__Record extracts__.

----------

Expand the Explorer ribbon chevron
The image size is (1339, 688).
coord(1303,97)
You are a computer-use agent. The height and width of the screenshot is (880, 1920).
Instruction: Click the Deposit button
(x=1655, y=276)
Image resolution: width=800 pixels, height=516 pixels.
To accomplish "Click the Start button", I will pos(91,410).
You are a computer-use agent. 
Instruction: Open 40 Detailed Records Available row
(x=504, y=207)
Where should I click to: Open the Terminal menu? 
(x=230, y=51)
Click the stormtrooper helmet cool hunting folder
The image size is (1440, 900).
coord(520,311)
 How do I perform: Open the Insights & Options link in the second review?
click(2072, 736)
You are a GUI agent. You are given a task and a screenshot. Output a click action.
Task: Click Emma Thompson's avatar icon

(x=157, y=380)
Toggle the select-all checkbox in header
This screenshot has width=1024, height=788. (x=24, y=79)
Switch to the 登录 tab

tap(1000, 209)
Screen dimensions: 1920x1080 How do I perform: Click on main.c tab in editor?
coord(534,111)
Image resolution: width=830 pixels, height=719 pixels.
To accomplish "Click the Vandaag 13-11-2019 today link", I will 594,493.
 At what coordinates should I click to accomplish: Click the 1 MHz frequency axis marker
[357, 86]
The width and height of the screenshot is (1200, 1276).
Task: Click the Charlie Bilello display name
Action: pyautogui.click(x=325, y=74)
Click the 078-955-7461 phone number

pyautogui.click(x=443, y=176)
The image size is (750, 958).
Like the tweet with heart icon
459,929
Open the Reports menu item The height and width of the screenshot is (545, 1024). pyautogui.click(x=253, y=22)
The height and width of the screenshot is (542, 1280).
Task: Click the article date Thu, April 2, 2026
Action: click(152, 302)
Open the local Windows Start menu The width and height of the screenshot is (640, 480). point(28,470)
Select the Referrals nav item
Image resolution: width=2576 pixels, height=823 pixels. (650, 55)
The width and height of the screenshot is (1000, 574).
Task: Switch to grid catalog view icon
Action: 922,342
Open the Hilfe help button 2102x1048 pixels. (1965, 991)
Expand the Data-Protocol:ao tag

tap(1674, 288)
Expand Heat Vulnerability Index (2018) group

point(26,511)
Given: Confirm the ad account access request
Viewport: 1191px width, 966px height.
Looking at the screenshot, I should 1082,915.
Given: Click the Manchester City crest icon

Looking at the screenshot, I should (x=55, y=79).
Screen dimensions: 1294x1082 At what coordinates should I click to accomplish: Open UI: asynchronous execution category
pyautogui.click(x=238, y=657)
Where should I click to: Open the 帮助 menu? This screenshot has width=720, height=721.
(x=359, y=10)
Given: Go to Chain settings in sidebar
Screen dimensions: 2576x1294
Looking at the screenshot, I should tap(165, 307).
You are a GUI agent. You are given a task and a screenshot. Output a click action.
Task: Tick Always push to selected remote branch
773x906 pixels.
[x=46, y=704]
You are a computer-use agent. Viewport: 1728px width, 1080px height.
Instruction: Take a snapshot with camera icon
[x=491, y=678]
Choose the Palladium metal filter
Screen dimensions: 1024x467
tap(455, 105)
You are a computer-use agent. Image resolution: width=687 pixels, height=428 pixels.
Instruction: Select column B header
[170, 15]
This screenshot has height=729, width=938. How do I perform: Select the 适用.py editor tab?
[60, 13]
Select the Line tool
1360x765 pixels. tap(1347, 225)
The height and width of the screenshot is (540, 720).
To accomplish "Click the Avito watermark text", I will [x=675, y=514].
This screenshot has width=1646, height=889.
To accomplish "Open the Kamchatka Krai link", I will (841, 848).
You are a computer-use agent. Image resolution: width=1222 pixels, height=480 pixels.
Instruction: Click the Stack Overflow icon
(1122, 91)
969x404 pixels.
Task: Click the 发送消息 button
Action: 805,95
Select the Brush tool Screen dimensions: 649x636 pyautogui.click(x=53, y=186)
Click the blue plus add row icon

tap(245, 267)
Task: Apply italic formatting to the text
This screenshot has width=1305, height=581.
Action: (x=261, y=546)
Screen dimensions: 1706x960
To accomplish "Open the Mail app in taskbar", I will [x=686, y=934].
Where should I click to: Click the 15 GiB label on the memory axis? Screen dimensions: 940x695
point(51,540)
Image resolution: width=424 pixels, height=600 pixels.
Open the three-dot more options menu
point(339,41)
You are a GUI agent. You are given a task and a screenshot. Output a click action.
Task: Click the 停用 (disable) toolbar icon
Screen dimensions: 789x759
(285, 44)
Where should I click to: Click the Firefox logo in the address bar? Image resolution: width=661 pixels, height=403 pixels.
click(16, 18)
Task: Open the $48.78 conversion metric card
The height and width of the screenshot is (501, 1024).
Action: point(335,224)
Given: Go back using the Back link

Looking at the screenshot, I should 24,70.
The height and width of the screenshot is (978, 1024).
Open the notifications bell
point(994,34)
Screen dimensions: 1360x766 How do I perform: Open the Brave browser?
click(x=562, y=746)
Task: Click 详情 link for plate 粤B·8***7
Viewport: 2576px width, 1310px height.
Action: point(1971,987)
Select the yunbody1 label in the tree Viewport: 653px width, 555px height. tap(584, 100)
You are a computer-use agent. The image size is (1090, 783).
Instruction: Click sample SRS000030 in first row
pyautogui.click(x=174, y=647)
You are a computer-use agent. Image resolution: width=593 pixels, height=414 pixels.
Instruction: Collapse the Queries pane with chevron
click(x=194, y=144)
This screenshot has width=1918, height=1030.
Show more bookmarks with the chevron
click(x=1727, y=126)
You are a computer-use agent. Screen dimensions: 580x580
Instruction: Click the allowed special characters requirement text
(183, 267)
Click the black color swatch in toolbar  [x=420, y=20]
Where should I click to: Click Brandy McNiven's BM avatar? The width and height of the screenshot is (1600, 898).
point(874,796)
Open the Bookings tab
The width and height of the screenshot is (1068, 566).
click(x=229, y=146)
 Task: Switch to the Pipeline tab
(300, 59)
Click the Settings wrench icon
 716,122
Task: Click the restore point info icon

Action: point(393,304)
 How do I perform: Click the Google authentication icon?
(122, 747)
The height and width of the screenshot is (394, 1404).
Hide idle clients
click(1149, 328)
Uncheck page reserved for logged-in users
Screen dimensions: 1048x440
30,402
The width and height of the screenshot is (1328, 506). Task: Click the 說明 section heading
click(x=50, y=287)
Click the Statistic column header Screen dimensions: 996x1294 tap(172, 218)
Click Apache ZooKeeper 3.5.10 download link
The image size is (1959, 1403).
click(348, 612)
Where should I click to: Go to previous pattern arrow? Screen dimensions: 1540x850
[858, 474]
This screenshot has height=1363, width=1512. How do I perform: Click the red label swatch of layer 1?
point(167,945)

----------

__Activity__. An exact transcription of the data above is required.

__Output of the task__.
Expand the Explorer ribbon chevron
The image size is (1339, 688).
coord(1303,97)
You are a computer-use agent. The height and width of the screenshot is (880, 1920).
Instruction: Click the Deposit button
(x=1655, y=276)
Image resolution: width=800 pixels, height=516 pixels.
To accomplish "Click the Start button", I will pos(91,410).
You are a computer-use agent. 
Instruction: Open 40 Detailed Records Available row
(x=504, y=207)
Where should I click to: Open the Terminal menu? 
(x=230, y=51)
Click the stormtrooper helmet cool hunting folder
The image size is (1440, 900).
coord(520,311)
 How do I perform: Open the Insights & Options link in the second review?
click(2072, 736)
You are a GUI agent. You are given a task and a screenshot. Output a click action.
Task: Click Emma Thompson's avatar icon

(x=157, y=380)
Toggle the select-all checkbox in header
This screenshot has width=1024, height=788. (x=24, y=79)
Switch to the 登录 tab

tap(1000, 209)
Screen dimensions: 1920x1080 How do I perform: Click on main.c tab in editor?
coord(534,111)
Image resolution: width=830 pixels, height=719 pixels.
To accomplish "Click the Vandaag 13-11-2019 today link", I will 594,493.
 At what coordinates should I click to accomplish: Click the 1 MHz frequency axis marker
[357, 86]
The width and height of the screenshot is (1200, 1276).
Task: Click the Charlie Bilello display name
Action: pyautogui.click(x=325, y=74)
Click the 078-955-7461 phone number

pyautogui.click(x=443, y=176)
The image size is (750, 958).
Like the tweet with heart icon
459,929
Open the Reports menu item The height and width of the screenshot is (545, 1024). pyautogui.click(x=253, y=22)
The height and width of the screenshot is (542, 1280).
Task: Click the article date Thu, April 2, 2026
Action: click(152, 302)
Open the local Windows Start menu The width and height of the screenshot is (640, 480). point(28,470)
Select the Referrals nav item
Image resolution: width=2576 pixels, height=823 pixels. (650, 55)
The width and height of the screenshot is (1000, 574).
Task: Switch to grid catalog view icon
Action: 922,342
Open the Hilfe help button 2102x1048 pixels. (1965, 991)
Expand the Data-Protocol:ao tag

tap(1674, 288)
Expand Heat Vulnerability Index (2018) group

point(26,511)
Given: Confirm the ad account access request
Viewport: 1191px width, 966px height.
Looking at the screenshot, I should 1082,915.
Given: Click the Manchester City crest icon

Looking at the screenshot, I should (x=55, y=79).
Screen dimensions: 1294x1082 At what coordinates should I click to accomplish: Open UI: asynchronous execution category
pyautogui.click(x=238, y=657)
Where should I click to: Open the 帮助 menu? This screenshot has width=720, height=721.
(x=359, y=10)
Given: Go to Chain settings in sidebar
Screen dimensions: 2576x1294
Looking at the screenshot, I should tap(165, 307).
You are a GUI agent. You are given a task and a screenshot. Output a click action.
Task: Tick Always push to selected remote branch
773x906 pixels.
[x=46, y=704]
You are a computer-use agent. Viewport: 1728px width, 1080px height.
Instruction: Take a snapshot with camera icon
[x=491, y=678]
Choose the Palladium metal filter
Screen dimensions: 1024x467
tap(455, 105)
You are a computer-use agent. Image resolution: width=687 pixels, height=428 pixels.
Instruction: Select column B header
[170, 15]
This screenshot has height=729, width=938. How do I perform: Select the 适用.py editor tab?
[60, 13]
Select the Line tool
1360x765 pixels. tap(1347, 225)
The height and width of the screenshot is (540, 720).
To accomplish "Click the Avito watermark text", I will [x=675, y=514].
This screenshot has width=1646, height=889.
To accomplish "Open the Kamchatka Krai link", I will (841, 848).
You are a computer-use agent. Image resolution: width=1222 pixels, height=480 pixels.
Instruction: Click the Stack Overflow icon
(1122, 91)
969x404 pixels.
Task: Click the 发送消息 button
Action: 805,95
Select the Brush tool Screen dimensions: 649x636 pyautogui.click(x=53, y=186)
Click the blue plus add row icon

tap(245, 267)
Task: Apply italic formatting to the text
This screenshot has width=1305, height=581.
Action: (x=261, y=546)
Screen dimensions: 1706x960
To accomplish "Open the Mail app in taskbar", I will [x=686, y=934].
Where should I click to: Click the 15 GiB label on the memory axis? Screen dimensions: 940x695
point(51,540)
Image resolution: width=424 pixels, height=600 pixels.
Open the three-dot more options menu
point(339,41)
You are a GUI agent. You are given a task and a screenshot. Output a click action.
Task: Click the 停用 (disable) toolbar icon
Screen dimensions: 789x759
(285, 44)
Where should I click to: Click the Firefox logo in the address bar? Image resolution: width=661 pixels, height=403 pixels.
click(16, 18)
Task: Open the $48.78 conversion metric card
The height and width of the screenshot is (501, 1024).
Action: point(335,224)
Given: Go back using the Back link

Looking at the screenshot, I should 24,70.
The height and width of the screenshot is (978, 1024).
Open the notifications bell
point(994,34)
Screen dimensions: 1360x766 How do I perform: Open the Brave browser?
click(x=562, y=746)
Task: Click 详情 link for plate 粤B·8***7
Viewport: 2576px width, 1310px height.
Action: point(1971,987)
Select the yunbody1 label in the tree Viewport: 653px width, 555px height. tap(584, 100)
You are a computer-use agent. The image size is (1090, 783).
Instruction: Click sample SRS000030 in first row
pyautogui.click(x=174, y=647)
You are a computer-use agent. Image resolution: width=593 pixels, height=414 pixels.
Instruction: Collapse the Queries pane with chevron
click(x=194, y=144)
This screenshot has width=1918, height=1030.
Show more bookmarks with the chevron
click(x=1727, y=126)
You are a computer-use agent. Screen dimensions: 580x580
Instruction: Click the allowed special characters requirement text
(183, 267)
Click the black color swatch in toolbar  [x=420, y=20]
Where should I click to: Click Brandy McNiven's BM avatar? The width and height of the screenshot is (1600, 898).
point(874,796)
Open the Bookings tab
The width and height of the screenshot is (1068, 566).
click(x=229, y=146)
 Task: Switch to the Pipeline tab
(300, 59)
Click the Settings wrench icon
 716,122
Task: Click the restore point info icon

Action: point(393,304)
 How do I perform: Click the Google authentication icon?
(122, 747)
The height and width of the screenshot is (394, 1404).
Hide idle clients
click(1149, 328)
Uncheck page reserved for logged-in users
Screen dimensions: 1048x440
30,402
The width and height of the screenshot is (1328, 506). Task: Click the 說明 section heading
click(x=50, y=287)
Click the Statistic column header Screen dimensions: 996x1294 tap(172, 218)
Click Apache ZooKeeper 3.5.10 download link
The image size is (1959, 1403).
click(348, 612)
Where should I click to: Go to previous pattern arrow? Screen dimensions: 1540x850
[858, 474]
This screenshot has height=1363, width=1512. How do I perform: Click the red label swatch of layer 1?
point(167,945)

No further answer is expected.